Go through the material underneath and show every line where the string "legend" occurs.

Segment Start: Listed entries

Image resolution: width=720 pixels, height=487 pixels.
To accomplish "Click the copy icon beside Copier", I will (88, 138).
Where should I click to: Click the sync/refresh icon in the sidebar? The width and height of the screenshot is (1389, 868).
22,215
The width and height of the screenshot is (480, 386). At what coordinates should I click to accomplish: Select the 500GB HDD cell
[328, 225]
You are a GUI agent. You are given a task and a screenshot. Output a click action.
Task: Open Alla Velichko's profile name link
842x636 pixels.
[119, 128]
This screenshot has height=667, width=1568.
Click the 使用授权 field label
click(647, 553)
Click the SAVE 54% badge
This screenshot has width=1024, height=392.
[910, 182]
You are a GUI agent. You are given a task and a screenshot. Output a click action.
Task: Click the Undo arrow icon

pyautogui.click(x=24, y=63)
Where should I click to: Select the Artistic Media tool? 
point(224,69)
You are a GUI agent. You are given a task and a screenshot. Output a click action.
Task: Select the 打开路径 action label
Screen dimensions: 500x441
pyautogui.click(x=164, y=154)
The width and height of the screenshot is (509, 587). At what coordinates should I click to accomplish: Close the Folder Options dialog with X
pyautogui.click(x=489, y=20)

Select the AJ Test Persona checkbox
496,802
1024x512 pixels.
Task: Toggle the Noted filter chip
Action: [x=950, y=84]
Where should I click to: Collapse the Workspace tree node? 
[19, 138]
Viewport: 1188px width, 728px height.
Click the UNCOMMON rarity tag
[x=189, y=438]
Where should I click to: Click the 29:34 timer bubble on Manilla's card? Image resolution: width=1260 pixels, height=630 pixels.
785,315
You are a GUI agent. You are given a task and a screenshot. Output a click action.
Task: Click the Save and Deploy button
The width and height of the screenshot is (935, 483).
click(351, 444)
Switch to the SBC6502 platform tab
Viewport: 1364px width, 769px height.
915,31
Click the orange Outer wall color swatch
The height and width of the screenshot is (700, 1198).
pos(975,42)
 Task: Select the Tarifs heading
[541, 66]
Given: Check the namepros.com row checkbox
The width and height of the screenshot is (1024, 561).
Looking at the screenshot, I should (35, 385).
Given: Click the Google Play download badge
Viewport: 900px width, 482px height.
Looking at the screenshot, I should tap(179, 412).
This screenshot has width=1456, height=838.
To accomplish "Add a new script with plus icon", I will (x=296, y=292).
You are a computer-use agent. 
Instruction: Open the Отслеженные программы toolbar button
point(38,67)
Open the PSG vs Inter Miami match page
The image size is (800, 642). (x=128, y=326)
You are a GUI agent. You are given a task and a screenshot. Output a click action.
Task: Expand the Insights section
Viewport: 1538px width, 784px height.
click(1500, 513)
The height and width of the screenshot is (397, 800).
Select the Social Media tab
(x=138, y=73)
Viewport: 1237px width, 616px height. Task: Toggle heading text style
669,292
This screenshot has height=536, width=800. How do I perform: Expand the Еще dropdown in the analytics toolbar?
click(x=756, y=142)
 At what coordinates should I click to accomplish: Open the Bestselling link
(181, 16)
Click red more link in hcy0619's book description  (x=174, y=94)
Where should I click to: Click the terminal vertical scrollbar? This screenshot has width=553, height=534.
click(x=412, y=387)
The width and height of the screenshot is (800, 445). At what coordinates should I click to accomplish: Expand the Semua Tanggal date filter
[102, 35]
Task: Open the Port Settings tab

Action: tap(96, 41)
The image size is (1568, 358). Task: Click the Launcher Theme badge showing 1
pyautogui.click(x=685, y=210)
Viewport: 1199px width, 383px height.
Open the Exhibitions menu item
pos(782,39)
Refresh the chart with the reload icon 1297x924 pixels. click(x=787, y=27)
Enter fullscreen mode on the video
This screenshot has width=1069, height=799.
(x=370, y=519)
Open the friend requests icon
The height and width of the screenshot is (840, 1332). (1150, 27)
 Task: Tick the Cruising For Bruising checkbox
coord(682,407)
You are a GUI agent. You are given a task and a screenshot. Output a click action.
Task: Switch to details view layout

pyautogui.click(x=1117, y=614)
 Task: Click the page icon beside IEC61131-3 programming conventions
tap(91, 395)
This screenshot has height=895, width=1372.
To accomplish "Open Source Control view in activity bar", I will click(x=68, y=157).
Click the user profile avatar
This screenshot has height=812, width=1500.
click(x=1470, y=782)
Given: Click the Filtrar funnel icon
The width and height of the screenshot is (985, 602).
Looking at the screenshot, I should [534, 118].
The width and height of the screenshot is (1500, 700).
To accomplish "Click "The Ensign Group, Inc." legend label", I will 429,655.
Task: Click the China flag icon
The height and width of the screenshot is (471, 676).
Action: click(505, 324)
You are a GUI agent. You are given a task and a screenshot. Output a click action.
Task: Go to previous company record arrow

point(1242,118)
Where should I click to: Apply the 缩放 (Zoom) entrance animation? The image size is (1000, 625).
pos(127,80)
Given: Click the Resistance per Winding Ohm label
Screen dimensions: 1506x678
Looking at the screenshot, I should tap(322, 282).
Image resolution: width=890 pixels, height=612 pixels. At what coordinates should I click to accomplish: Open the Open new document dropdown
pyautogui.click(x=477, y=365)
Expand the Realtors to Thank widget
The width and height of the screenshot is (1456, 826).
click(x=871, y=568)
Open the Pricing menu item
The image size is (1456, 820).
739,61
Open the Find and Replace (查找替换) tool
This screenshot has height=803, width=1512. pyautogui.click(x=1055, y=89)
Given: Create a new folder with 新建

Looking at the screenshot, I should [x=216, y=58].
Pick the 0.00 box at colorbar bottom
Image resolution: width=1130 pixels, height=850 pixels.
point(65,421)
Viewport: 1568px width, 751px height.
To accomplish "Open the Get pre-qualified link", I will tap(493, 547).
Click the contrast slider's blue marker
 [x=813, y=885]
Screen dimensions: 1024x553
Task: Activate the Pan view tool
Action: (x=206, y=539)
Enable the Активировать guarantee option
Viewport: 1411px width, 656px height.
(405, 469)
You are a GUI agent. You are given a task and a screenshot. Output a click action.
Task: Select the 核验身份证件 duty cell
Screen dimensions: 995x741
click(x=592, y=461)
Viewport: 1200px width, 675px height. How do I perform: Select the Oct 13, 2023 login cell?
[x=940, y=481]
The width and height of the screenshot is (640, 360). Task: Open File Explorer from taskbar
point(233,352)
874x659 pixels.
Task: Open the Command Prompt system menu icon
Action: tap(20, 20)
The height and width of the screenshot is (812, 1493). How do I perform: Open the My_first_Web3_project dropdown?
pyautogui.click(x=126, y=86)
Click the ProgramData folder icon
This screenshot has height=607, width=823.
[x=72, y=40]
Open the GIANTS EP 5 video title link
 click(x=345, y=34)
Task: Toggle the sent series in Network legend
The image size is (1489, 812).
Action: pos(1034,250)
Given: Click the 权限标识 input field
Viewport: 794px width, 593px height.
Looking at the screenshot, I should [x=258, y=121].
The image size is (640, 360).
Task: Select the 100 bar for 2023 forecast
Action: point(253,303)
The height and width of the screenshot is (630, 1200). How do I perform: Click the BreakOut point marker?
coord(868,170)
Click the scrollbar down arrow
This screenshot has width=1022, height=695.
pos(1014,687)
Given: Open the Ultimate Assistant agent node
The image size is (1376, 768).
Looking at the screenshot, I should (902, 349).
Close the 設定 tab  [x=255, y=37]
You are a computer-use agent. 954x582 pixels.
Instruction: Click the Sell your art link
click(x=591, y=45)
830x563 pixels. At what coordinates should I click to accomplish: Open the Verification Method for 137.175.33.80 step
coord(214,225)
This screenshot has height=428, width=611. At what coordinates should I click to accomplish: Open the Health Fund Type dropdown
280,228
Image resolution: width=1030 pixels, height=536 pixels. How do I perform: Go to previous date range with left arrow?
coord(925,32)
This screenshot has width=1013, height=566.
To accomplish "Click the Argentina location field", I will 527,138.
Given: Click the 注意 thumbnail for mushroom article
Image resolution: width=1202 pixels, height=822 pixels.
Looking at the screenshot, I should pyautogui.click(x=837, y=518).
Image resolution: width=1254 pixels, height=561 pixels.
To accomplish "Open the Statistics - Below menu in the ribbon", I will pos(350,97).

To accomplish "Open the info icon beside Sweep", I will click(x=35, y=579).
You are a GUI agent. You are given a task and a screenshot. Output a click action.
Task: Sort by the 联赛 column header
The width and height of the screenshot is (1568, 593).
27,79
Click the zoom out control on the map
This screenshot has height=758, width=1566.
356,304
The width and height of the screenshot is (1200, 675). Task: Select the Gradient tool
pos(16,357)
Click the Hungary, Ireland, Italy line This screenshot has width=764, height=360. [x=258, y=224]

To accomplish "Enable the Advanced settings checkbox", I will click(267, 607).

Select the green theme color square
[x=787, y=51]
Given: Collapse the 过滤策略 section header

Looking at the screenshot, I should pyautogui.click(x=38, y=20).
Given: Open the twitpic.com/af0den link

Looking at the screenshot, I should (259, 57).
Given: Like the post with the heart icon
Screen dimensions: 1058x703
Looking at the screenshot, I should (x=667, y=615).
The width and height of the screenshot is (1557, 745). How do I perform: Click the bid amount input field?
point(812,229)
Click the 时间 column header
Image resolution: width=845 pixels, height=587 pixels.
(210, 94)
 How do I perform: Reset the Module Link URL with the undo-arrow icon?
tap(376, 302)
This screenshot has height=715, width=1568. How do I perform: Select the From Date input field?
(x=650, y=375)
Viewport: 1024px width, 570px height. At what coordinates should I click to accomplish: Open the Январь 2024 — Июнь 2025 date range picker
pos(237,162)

Segment End: Listed entries

(Response to this exercise)
To accomplish "Click "The Ensign Group, Inc." legend label", I will 429,655.
Task: Toggle the sent series in Network legend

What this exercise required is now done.